** TEXT UNDER STUDY follows **
Los Angeles Chinatown Gems You Don’t Want To Miss

Susan Marque
Published 6 months ago

It’s easy to find Chinatown’s main shopping district on North Broadway Street. There are plenty of signs to direct you, and large dragons defining the entrance as you cross Cesar Estrada Chavez Avenue and enter what might feel like traveling to a foreign (or familiar, depending on where you are from) world. You will see temples amidst the souvenir shops, the places to find good luck bamboo or a sun umbrella, but there are a few spots you’ll have to seek out so you don’t miss their incredible bargains, with things you’ll want to take home.

If you take the gold line subway into Chinatown (the first stop heading east from Grand Central), the subway exit leads you right to the corner of College and Spring streets. On the westside of College, you’ll see what looks almost like a warehouse. The grey building has several signs and you’ll see one that says “The Shop” in both English and Chinese. Head to the back of the building there and you’ll discover a treasure trove of kitchen items. Some are the cheap but useful variety, like brooms, plastic baskets, ladles, or dish racks, but look closely at the stainless steel pots and pans and you’ll find some great ones, at prices that could make a miser blush with glee. Try to contain your giddiness so you don’t end up taking home more than you can carry.

While not always displayed, the vendors here sell wonderful Kiwi brand knives. They are thin, extra sharp blades that make kitchen prep a dream. They cost less than it does to get a knife sharpened, so you might want to stock up, especially if getting here is a journey. The knives come in all sizes, from paring to large chef blades, pointed or squared tips. They’re cheap enough that you can have the entire set. You’ll also find a variety of dishes and kitchen tools. If there is something specific you are searching for, just ask. It’s easy to miss things hanging from the walls or tucked into corners.

Walk up to Broadway and just west of College Street. There you will find Tin Bo Co., Inc. Yan, or one of the other workers, can help you find ingredients, remedies, or your new favorite dried fruits. The prices are slightly higher here than other shops carrying similar foods and herbs, but Yan says, “That’s because it’s better quality.” The Job’s tears barley is definitely cleaner than higher priced ones you can find in health food stores, and the lotus seeds are unblemished and sweeter. (Both are touted to give you clear skin, in case you were wondering.) They have an in-store Chinese doctor who will take your pulse and tell you what’s causing your headache, digestive upset, or other complaint, then prescribe the proper Chinese medicine you can take home with you. If you love your new potion, or need more of anything they sell, Tin Bo will happily ship it. They have a huge selection of herbs, dried foods, teas, and ointments. One topical balm they sell comes from a very old recipe. It’s called Zheng Gu Shui, and is a popular item to have on hand for any type of bruise, strain, or sprain. It’s supposed to help ease pain while speed up healing.
** End of TEXT UNDER STUDY **
** INFORMATION SUPPLIED follows **
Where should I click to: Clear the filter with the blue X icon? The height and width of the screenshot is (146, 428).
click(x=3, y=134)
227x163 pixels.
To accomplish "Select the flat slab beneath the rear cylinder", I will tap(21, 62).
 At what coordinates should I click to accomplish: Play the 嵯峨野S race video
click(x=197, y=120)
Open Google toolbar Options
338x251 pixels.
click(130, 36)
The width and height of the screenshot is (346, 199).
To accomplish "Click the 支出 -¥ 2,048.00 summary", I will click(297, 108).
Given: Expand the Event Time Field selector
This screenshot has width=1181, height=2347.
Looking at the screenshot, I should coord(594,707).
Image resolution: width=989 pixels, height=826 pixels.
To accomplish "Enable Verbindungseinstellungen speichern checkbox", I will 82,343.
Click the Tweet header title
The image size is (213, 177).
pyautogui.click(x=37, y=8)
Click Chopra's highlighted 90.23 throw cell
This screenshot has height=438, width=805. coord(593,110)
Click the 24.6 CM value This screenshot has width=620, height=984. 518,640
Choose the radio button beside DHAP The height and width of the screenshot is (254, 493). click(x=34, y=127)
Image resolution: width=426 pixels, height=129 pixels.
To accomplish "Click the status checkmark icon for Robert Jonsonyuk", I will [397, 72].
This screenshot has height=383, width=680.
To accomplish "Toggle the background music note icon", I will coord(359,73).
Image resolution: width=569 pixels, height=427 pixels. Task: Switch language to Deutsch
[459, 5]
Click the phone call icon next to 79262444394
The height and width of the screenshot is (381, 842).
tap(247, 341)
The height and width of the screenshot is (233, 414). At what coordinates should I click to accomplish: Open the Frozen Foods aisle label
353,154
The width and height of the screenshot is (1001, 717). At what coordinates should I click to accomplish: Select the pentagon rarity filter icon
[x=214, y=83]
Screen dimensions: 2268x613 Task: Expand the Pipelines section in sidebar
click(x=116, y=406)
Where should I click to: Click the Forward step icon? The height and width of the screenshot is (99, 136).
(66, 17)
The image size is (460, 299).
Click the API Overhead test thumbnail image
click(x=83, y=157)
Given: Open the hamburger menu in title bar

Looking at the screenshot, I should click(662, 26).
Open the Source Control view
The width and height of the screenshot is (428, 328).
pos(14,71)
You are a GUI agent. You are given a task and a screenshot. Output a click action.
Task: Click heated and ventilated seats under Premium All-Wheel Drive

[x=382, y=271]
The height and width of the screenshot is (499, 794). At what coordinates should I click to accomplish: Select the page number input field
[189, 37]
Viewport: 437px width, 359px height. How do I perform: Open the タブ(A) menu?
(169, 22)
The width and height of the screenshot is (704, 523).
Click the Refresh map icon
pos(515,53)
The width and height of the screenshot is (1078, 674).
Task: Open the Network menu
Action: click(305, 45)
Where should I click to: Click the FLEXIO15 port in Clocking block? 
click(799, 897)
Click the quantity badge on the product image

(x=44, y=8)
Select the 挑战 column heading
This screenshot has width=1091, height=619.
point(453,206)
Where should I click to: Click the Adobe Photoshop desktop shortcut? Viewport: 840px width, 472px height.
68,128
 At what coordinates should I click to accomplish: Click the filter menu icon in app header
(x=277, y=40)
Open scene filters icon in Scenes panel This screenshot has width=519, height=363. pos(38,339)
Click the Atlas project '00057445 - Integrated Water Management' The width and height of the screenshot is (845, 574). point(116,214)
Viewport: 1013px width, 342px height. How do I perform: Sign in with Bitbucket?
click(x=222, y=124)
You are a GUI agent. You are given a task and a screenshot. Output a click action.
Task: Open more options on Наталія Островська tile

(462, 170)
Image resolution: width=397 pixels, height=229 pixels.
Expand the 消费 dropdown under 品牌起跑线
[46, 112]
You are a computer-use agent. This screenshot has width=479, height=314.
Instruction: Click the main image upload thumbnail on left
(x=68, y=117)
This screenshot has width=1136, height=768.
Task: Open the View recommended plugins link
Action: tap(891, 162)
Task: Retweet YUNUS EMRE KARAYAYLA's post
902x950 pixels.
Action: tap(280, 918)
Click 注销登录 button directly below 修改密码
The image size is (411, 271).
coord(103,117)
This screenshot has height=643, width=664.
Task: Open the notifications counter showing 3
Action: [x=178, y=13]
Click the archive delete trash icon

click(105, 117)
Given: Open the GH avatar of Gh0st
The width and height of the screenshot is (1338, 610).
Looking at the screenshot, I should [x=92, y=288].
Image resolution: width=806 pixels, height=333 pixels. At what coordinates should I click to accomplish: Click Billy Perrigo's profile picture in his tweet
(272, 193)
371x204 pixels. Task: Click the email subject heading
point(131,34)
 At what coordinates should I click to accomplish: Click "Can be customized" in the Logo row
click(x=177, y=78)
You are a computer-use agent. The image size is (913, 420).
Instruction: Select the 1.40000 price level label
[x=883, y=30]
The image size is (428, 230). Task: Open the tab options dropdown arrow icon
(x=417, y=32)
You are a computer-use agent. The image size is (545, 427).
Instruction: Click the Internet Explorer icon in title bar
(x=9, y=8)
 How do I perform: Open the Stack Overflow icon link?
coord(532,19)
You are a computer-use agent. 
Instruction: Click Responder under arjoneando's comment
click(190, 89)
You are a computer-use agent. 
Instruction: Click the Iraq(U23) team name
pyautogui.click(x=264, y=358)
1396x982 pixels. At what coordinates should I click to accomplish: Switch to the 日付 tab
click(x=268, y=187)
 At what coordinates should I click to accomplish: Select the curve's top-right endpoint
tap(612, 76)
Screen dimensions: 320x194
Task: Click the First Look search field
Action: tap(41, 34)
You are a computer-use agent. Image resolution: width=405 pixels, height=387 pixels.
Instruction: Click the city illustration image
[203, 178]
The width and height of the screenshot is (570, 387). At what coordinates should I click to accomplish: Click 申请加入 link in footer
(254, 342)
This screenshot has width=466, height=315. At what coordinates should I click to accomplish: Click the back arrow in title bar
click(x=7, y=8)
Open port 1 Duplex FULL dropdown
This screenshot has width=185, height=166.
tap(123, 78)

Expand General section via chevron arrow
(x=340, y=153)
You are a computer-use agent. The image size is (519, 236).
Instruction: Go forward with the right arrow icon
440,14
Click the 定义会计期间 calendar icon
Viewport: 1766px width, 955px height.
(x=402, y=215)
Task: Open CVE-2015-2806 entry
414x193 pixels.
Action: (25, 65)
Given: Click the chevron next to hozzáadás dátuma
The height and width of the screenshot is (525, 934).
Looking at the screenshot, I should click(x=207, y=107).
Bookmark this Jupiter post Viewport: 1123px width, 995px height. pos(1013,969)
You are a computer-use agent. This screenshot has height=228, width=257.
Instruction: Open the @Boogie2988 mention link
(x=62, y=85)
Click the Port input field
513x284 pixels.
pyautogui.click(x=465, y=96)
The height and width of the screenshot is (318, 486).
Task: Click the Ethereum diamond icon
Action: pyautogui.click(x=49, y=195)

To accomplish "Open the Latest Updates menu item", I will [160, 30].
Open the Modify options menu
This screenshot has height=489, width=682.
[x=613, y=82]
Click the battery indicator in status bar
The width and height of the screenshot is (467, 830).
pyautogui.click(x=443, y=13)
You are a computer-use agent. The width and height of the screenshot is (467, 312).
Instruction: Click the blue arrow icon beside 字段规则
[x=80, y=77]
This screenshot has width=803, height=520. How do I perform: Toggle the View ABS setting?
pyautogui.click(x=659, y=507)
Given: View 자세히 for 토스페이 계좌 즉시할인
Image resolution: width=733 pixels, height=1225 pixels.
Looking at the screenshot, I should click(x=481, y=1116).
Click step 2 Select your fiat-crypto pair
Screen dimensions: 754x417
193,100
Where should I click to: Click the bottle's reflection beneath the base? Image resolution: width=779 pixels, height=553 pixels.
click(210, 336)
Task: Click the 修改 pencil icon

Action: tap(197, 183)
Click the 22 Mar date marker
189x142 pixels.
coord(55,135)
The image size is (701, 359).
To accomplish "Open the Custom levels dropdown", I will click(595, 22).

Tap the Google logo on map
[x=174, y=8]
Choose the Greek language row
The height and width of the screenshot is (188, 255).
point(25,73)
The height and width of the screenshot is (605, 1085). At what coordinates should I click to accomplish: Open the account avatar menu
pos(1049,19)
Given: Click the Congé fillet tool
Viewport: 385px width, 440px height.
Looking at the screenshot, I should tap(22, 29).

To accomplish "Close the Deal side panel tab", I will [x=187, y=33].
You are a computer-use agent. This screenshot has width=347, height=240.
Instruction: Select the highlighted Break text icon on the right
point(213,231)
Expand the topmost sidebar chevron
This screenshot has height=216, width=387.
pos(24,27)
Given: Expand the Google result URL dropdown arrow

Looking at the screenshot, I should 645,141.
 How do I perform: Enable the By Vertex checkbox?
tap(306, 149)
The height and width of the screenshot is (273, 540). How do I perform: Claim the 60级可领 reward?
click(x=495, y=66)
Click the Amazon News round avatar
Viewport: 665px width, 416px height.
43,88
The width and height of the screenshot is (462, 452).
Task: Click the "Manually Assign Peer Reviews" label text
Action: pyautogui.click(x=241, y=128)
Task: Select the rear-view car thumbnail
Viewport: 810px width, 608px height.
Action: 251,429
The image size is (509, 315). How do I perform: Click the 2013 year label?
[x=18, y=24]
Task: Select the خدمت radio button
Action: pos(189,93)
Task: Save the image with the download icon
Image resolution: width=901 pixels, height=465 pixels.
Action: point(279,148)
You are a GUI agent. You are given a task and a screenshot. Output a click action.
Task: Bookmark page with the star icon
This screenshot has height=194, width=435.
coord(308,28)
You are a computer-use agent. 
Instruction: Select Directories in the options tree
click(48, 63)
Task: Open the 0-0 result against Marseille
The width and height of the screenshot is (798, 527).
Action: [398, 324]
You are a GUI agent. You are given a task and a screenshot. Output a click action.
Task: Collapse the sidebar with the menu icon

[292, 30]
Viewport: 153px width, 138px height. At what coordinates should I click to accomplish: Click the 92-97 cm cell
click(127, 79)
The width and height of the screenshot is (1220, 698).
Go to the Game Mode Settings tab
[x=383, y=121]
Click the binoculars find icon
** End of INFORMATION SUPPLIED **
TASK STATEMENT :: Continue the Los Angeles Chinatown shopping guide from where it stops, writing what would come next.

WRITTEN REPLY ::
Another shop to explore, and one that could easily get missed, is Tenren’s Tea Time. The best way to find it is walking down Hill Street because it is in the back of the Far East Plaza at 727 North Broadway. If they are not too busy, or you arrange it in advance, they’ll make you tea to try before you buy anything. Kelvin and Mai are happy to show you their different teas. Many come from the shops own farm in Taiwan. Kelvin explained that the owner Mr. Lee started the tea company more than 40 years ago with the intent of being international. They have shops in Taiwan and China, in addition to the Los Angeles one.

The most popular teas are the oolong and jasmine. Kelvin says that choosing a tea is “like beer. There are strong ones and light ones. You might want different tastes at different times.” He says if you steep the tea too long you bring out the bitter notes, so it is best to steep only for about three minutes. They have plenty of boxed teas in tea bags, but the bulk of their business is selling loose tea. Stop in and let them open the tremendous jars and take a whiff. You’ll likely want to take some home. Just in case you haven’t got a proper tea set to brew the best tasting tea, they’ve got many of those to choose from too.